• _What this task involves_
In the material below, find the line containing "Screen dimensions: 305x644" and output it and all lines after it exactly, through the last one, without the pictures.
++++++++++
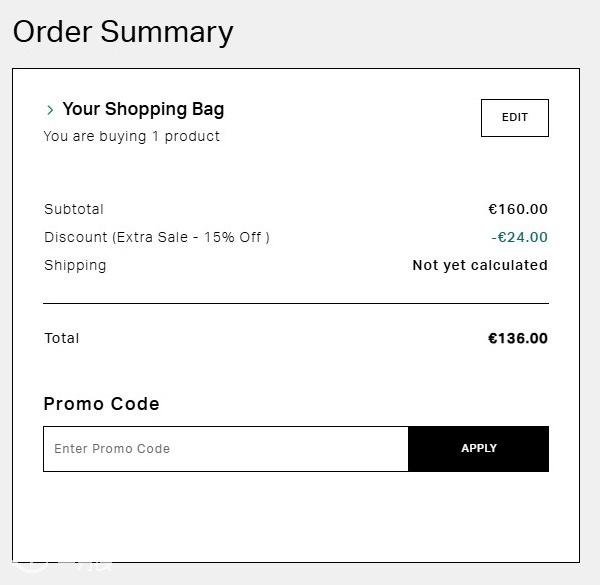Click the '15% Off' text in discount row
This screenshot has width=600, height=585.
pos(233,237)
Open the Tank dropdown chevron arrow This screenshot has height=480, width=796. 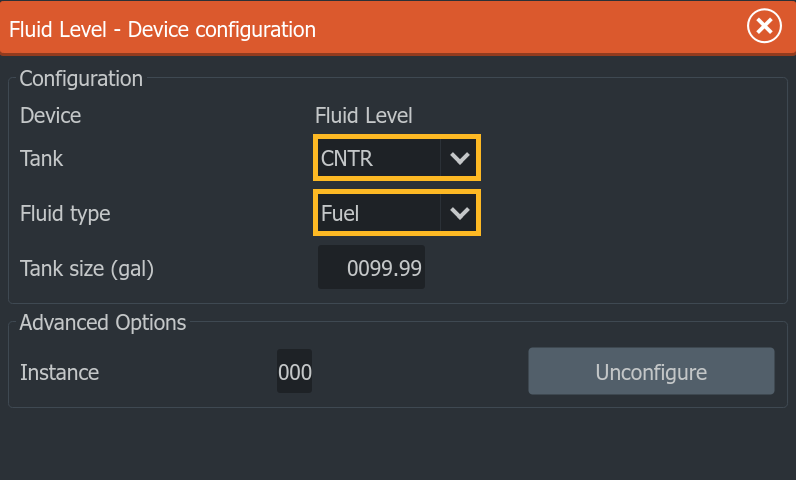point(459,158)
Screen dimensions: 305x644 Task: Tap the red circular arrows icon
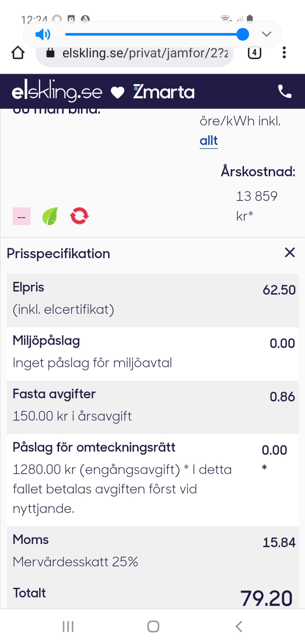click(x=79, y=216)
++++++++++
• _Answer section_
Screen dimensions: 305x644 Task: Tap the red circular arrows icon
click(x=79, y=216)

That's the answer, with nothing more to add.